Appropriate infant feeding promotion would help prevent faulty feeding practices, such as the provision of pre-lacteal and supplementary foods (liquids) and too early introduction of complementary foods. These inappropriate infant feeding practices increase the risk of illness, malnutrition, and even death among infants and young children [13].

Special attention to appropriate breastfeeding and complementary feeding interventions should be given to the mothers/caregivers of young infants of the ages most likely to be affected by malnutrition. This susceptible period is when young infants are introduced to foods and liquids other than breast milk. Focusing educational programs on this target group is likely to be more cost-effective than interventions that include a wider range of mothers/caregivers [13].
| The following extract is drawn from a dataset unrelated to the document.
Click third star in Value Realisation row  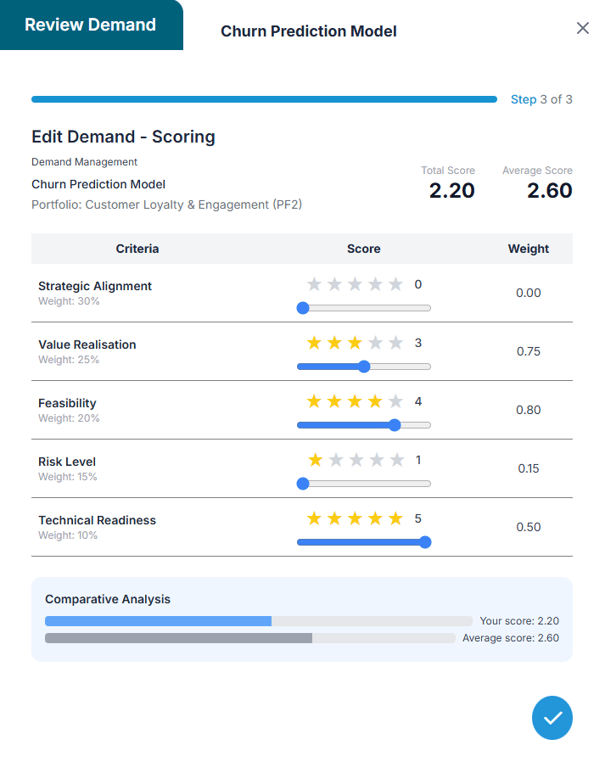356,343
Our qualitative assessments also found that the support of family members was an important influencing factor for improving infant feeding practices in the study area. We learned that paternal grandmothers have great influence on infant/child feeding decisions, such as duration of exclusive breastfeeding, and the time to introduce complementary feeding [15], as was also observed by Aubel in the Grandmother Project [36]. Therefore any interventions aimed at improving young child feeding practices, particularly infant feeding behaviors, should also target paternal grandmothers or partners of pregnant women, and the families of newborn infants, especially those members who play an important role in caring for and feeding young children. Grandmothers, who were reported in our study to have a negative influence on breastfeeding, should be included in programs for breastfeeding promotion. Other target groups such as community workers, health professionals, and traditional birth attendants should also be given the necessary guidance, appropriate training, and support with respect to breastfeeding promotion.

Conclusion

In summary, the present study revealed suboptimal infant child feeding practices among the mothers of mildly wasted children in the study area on Nias Island, Indonesia. Thus, appropriate educational interventions on breastfeeding and complementary feeding are important in order to improve existing infant feeding practices, as well as reduce the risk of malnutrition in young children. These educational strategies should focus particularly on counteracting various myths related to infant feeding practices in the area targeted. To promote breastfeeding practices, it is vital to improve the counseling skills of community workers, as well as related breastfeeding campaign actors in the study area. Moreover, breastfeeding promotion in the community should target not only maternal caregivers, but also other family members, particularly husbands and paternal grandmothers, taking into account the social and cultural situation on Nias Island.